With an unreal ownership of the inside part of the plate, and a virtually unhittable changeup, Martinez captivated all of a then-long-suffering Boston Red Sox fanbase every single time he took the mound.

In a game juiced to the max, with hitters looking way more like the MonStars from Space Jam than anything out of this realm of reality, the 5-foot-11 righty was straight-up vicious. In 1999, Pedro went a downright absurd 23-4, striking out 313 batters and posting a 2.07 ERA. Leading the league in all three of those categories that season, Martinez won his second of three career Cy Young awards (two came with Boston), and began to etch out a Red Sox legacy that yielded a ridiculous 117-37 record with the Red Sox, and a World Series win in 2004. This run ultimately ended with Pedro’s enshrinement in the Baseball Hall of Fame (with a Sox cap!) and subsequent No. 45 retired at Fenway Park last week.

Spending my formative years in Boston, a 15-minute train ride from the Fens, there wasn’t a player I admired more than Martinez. No matter how bad the Red Sox were -- and believe me, they were really bad some of those years -- you watched to see what Pedro would do. He was an artist, and a true one of a kind talent. And you just knew that you were watching somebody special. He became iconic, even as an active player, and there probably won’t be another Martinez, at least for this era’s Red Sox squads.

He was a true once in a lifetime type of talent.

A week removed from his Hall of Fame speech, I couldn’t help but wonder… does this era of Boston Bruins hockey, which I would consider from the start of the 21st century (or after the first lockout of the century if you wanna get real fancy), have a guy that could compare to Pedro’s impact?

The sports are obviously different, as pitchers can obviously control more than one skater can on your average night in the National Hockey League, but I found it to be an interesting question.

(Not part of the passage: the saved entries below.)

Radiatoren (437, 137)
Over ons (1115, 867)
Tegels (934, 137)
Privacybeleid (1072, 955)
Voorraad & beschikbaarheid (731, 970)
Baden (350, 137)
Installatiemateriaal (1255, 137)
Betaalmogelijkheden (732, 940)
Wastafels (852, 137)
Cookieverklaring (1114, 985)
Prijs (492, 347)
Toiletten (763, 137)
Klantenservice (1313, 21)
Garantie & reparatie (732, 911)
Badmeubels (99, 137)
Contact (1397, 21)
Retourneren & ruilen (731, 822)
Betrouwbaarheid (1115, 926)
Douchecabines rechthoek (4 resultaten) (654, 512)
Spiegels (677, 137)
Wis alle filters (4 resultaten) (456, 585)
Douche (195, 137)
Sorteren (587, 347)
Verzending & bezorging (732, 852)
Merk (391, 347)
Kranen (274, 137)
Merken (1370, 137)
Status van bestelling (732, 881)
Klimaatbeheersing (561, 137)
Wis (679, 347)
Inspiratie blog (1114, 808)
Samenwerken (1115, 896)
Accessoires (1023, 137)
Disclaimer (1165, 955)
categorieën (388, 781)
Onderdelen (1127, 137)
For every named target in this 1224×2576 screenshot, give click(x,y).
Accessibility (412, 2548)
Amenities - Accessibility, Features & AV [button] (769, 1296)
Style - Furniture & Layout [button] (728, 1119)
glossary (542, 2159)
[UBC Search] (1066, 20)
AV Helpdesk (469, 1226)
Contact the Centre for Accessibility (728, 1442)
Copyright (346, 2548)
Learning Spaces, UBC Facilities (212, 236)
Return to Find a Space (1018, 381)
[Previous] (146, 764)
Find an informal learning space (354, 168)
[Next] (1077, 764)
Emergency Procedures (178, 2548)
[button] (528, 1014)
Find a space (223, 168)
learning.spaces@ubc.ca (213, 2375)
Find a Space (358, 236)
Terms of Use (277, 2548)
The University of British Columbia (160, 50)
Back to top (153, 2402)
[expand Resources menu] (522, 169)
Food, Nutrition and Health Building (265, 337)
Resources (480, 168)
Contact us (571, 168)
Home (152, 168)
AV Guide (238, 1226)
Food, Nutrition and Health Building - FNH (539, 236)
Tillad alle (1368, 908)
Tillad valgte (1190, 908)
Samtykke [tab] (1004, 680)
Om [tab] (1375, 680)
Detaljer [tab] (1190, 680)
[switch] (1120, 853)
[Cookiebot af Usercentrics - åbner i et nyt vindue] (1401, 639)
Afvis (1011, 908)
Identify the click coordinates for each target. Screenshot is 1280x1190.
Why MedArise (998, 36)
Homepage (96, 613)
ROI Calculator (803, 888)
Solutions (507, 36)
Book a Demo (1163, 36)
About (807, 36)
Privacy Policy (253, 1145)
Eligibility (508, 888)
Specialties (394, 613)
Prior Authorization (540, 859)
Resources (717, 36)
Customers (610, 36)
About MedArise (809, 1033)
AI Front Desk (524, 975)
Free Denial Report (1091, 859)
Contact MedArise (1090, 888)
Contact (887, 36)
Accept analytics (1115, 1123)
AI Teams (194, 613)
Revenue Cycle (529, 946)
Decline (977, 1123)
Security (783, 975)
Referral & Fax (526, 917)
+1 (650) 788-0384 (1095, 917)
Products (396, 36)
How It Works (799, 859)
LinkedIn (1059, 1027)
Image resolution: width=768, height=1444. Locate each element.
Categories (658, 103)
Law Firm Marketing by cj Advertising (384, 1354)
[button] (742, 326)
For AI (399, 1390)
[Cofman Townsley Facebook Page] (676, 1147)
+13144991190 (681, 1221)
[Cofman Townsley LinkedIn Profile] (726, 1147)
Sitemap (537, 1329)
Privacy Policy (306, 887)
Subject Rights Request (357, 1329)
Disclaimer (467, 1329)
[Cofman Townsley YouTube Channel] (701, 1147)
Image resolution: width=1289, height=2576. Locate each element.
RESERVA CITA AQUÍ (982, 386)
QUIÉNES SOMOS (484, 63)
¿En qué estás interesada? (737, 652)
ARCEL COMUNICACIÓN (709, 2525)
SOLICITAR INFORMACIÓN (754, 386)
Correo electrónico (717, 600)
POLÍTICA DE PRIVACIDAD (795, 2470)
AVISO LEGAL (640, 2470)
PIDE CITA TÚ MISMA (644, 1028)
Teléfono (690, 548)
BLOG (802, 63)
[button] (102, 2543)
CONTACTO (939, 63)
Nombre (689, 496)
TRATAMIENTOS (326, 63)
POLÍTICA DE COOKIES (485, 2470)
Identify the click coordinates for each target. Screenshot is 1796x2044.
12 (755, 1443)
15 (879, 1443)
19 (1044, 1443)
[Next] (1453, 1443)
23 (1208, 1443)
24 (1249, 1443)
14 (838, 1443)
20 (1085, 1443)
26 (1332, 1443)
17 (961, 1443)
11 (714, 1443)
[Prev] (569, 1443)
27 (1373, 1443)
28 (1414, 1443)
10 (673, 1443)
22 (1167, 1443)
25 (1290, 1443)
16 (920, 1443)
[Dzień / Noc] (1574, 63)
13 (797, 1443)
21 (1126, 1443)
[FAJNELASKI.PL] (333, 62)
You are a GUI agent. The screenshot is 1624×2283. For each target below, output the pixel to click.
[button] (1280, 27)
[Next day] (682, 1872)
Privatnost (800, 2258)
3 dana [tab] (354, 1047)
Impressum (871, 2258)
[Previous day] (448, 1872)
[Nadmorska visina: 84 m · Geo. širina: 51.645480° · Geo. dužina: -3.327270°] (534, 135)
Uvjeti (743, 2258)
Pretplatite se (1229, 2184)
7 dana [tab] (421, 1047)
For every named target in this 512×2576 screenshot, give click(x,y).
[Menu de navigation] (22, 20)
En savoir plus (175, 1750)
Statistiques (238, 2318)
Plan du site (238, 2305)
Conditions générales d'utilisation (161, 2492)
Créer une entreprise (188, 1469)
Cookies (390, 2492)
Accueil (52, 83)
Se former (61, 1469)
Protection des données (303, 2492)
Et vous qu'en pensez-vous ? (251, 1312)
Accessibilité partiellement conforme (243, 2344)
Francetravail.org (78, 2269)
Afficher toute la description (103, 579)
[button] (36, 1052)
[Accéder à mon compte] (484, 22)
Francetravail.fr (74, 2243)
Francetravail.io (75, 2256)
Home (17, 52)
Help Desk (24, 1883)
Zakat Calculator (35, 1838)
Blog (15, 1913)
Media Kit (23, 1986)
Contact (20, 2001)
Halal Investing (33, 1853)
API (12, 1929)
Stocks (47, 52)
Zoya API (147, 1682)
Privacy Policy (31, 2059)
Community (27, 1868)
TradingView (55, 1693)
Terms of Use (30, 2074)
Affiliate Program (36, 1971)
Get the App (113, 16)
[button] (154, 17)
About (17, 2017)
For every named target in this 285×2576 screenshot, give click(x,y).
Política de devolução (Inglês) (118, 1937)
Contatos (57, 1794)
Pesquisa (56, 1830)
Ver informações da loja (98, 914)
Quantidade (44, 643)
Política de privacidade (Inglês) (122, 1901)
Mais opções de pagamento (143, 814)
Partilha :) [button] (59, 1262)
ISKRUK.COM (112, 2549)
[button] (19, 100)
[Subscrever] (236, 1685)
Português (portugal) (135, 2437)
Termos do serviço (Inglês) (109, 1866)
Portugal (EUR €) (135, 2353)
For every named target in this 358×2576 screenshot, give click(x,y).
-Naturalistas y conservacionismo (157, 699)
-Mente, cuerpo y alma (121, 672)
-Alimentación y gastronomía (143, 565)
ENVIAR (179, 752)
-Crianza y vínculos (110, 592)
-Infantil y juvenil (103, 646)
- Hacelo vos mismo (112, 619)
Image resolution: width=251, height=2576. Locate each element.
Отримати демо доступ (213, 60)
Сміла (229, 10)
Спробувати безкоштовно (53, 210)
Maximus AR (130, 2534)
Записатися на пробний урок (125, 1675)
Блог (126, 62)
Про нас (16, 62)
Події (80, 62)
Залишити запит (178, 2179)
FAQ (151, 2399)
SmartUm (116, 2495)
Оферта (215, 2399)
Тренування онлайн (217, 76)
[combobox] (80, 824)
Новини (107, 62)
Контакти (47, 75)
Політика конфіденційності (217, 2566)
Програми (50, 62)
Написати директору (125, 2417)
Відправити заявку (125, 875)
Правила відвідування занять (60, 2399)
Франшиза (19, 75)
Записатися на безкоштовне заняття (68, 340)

The Bruins had their Pedro in Bobby Orr, yeah, but the Red Sox had that in Yaz or Ted Williams. It’s about finding somebody from this era that could equate to the impact that Martinez had in his prime.

I think the qualifications have to be changed a bit, as hockey players tend to play everyday and not every five days like a starting pitcher, but the overall theme remains the same. They had to be a dominant figure at their position, pile up some personal accolades, and yes, even win a championship.

The first person that comes to mind, at least in that regard, is Tim Thomas.

For a four-year stretch there, it seemed like Thomas was on top of the Hub’s hockey world. (Well, every year except for a disastrous 2009-10 season that saw Thomas booed off the ice on numerous occasions.) In 2009, he led the league with a .933 save percentage and 2.10 goals against average, and took home his first Vezina Trophy and Jennings Trophy from a B’s club that finished second in the NHL.

But it was a seriously superhuman effort in 2010-11 that’s forever put Thomas in Boston sports lore.

The Flint, Mich. native won 35 of 55 regular-season starts, and once again led the entire league in save percentage (a .938 this time around, the highest single-season mark in league history) and goals against average (2.00). It was a regular season that earned him yet another All-Star appearance, and left him finishing fifth in the voting for the Hart Trophy, awarded to the league’s most valuable player. And that was just the beginning of Thomas’ run. In the 2011 playoffs, Thomas was untouchable.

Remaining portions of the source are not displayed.